E' passato oltre un anno dalla strage avvenuta a Palagiano, nella quale persero la vita tre persone, tra cui un bambino di appena 3 anni. Nei giorni scorsi è stato finalmente arrestato l'assassino di questo omicidio, il quale si trova ora nel carcere di Taranto. Tutte le informazioni in merito all'aresto del killer verranno rilasciate durante una conferenza stampa alla quale parteciperanno il procuratore antimafia Cataldo Motta, il colonnello dei Carabinieri di Taranto Daniele Sirimarco, il Prefetto Umberto Guidato e , infine, il procuratore della Repubblica di Taranto, Franco Sebastio.

L'omicidio avvenne il 14 marzo del 2014; il piccolo domenico Domenico, Maria Carla Fornari e Mimmo Orlando stavano viaggiando sulla loro auto in direzione Palagiano (Taranto) quando improvvisamente sono giunti degli spari nella loro direzione, colpi che non hanno lasciato scampo ai tre. Probabilmente nel mirino del killer c'era Mimmo Orlando, il quale aveva già avuto problemi con la giustizia, tanto che in quel frangente stava per essere riaccompagnato dalla compagna in carcere, dove scontava la pena in semilibertà. Il piccolo Domenico viaggiava davanti  sulle gambe del compagno della madre,  e probabilmente è proprio per questo motivo che, anche lui, è stato colpito da un proiettile che non gli ha lasciato scampo.  Hanno scampato la morte, invece, i due fratellini di Domenico che viaggiano sui sedili posteriori dell'auto e sono fortunatamente non sono stati colpiti dai colpi di proiettile. I bambini, di sei e otto anni, avevano già subito un brutto colpo qualche anno prima, quando il padre era rimasto ucciso in un altro agguato.
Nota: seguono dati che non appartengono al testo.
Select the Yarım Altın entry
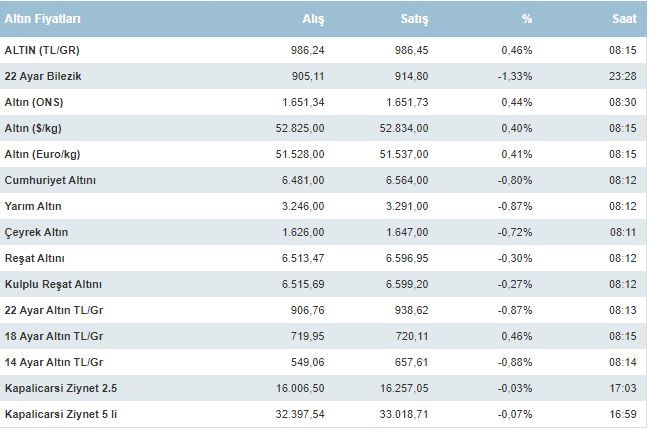649x430 pixels. pyautogui.click(x=34, y=205)
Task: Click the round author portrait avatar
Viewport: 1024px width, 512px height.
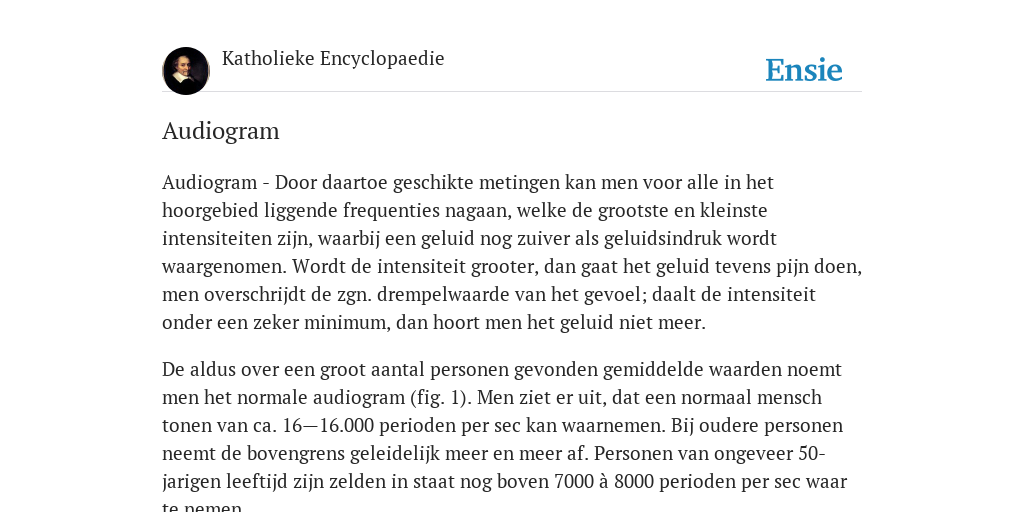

Seppur questa storia non abbia certo un lieto fine, almeno quella dell'arresto è una buona notizia; i due sopravissuti alla straga vedranno finalmente vendicare la morte della loro madre e del loro fratellino. Peccato, però, che questo non possa riportarli in vita. Il piccolo Domenica meritava di vivere un'esistenza felice.